When he had got a fair bunch, they returned to the house. He listened for a moment to his mother's quiet movements upstairs, then he said:

"Come here, and let me pin them in for you." He arranged them two or three at a time in the bosom of her dress, stepping back now and then to see the effect. "You know," he said, taking the pin out of his mouth, "a woman ought always to arrange her flowers before her glass."

Miriam laughed. She thought flowers ought to be pinned in one's dress without any care. That Paul should take pains to fix her flowers for her was his whim.

He was rather offended at her laughter.

"Some women do—those who look decent," he said.

Miriam laughed again, but mirthlessly, to hear him thus mix her up with women in a general way. From most men she would have ignored it. But from him it hurt her.

He had nearly finished arranging the flowers when he heard his mother's footstep on the stairs. Hurriedly he pushed in the last pin and turned away.
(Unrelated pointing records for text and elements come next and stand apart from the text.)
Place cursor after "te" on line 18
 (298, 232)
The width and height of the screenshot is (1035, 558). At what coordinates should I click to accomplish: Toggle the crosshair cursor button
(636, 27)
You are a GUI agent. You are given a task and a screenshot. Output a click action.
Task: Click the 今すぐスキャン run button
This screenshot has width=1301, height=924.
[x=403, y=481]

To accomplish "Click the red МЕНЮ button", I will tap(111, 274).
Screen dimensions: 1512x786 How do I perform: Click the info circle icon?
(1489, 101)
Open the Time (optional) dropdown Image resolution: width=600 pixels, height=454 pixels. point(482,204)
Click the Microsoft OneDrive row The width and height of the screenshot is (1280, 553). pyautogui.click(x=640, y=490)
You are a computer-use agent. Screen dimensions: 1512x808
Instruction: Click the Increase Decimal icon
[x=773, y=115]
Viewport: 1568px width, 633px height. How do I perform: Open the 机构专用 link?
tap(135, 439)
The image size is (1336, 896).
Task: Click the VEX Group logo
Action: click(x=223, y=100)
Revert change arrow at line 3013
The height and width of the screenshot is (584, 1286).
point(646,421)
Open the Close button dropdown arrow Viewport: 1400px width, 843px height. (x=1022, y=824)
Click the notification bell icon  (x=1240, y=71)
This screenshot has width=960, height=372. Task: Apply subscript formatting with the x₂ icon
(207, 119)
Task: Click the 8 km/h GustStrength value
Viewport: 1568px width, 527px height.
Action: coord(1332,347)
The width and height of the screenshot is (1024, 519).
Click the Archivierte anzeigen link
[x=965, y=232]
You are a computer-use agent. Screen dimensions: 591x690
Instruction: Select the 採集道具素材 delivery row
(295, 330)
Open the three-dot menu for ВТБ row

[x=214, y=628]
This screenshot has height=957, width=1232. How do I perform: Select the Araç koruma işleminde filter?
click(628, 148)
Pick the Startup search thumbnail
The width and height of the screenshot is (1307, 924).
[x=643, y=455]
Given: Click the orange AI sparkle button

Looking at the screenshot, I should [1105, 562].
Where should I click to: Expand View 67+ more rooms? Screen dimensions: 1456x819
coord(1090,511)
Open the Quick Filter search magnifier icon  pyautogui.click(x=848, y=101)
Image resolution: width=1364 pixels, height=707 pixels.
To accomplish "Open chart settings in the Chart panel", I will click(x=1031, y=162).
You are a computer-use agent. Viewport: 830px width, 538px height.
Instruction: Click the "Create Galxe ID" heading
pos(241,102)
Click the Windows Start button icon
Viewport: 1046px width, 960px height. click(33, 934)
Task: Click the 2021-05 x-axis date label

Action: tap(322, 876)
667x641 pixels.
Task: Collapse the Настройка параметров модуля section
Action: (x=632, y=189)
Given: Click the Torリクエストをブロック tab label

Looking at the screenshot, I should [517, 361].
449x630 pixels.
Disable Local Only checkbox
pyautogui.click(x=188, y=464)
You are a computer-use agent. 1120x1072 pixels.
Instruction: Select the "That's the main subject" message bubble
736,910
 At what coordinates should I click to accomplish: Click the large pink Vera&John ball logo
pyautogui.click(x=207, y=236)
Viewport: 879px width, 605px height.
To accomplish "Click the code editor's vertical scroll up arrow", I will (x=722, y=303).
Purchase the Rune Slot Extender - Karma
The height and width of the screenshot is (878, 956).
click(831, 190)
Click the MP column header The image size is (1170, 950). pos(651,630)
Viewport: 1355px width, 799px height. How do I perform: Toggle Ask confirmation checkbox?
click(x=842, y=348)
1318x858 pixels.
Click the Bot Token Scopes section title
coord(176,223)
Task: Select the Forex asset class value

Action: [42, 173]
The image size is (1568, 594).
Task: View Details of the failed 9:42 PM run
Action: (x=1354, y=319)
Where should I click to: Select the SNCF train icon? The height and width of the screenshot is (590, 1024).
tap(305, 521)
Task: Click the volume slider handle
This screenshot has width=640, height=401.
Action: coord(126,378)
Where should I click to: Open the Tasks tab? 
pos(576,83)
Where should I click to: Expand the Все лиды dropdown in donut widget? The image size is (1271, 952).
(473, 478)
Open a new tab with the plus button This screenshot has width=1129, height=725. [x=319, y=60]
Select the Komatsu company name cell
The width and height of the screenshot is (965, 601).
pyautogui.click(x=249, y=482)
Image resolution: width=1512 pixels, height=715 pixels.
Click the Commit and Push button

"Don't let mater know," he said.

Miriam picked up her books and stood in the doorway looking with chagrin at the beautiful sunset. She would call for Paul no more, she said.

"Good-evening, Mrs. Morel," she said, in a deferential way. She sounded as if she felt she had no right to be there.

"Oh, is it you, Miriam?" replied Mrs. Morel coolly.

But Paul insisted on everybody's accepting his friendship with the girl, and Mrs. Morel was too wise to have any open rupture.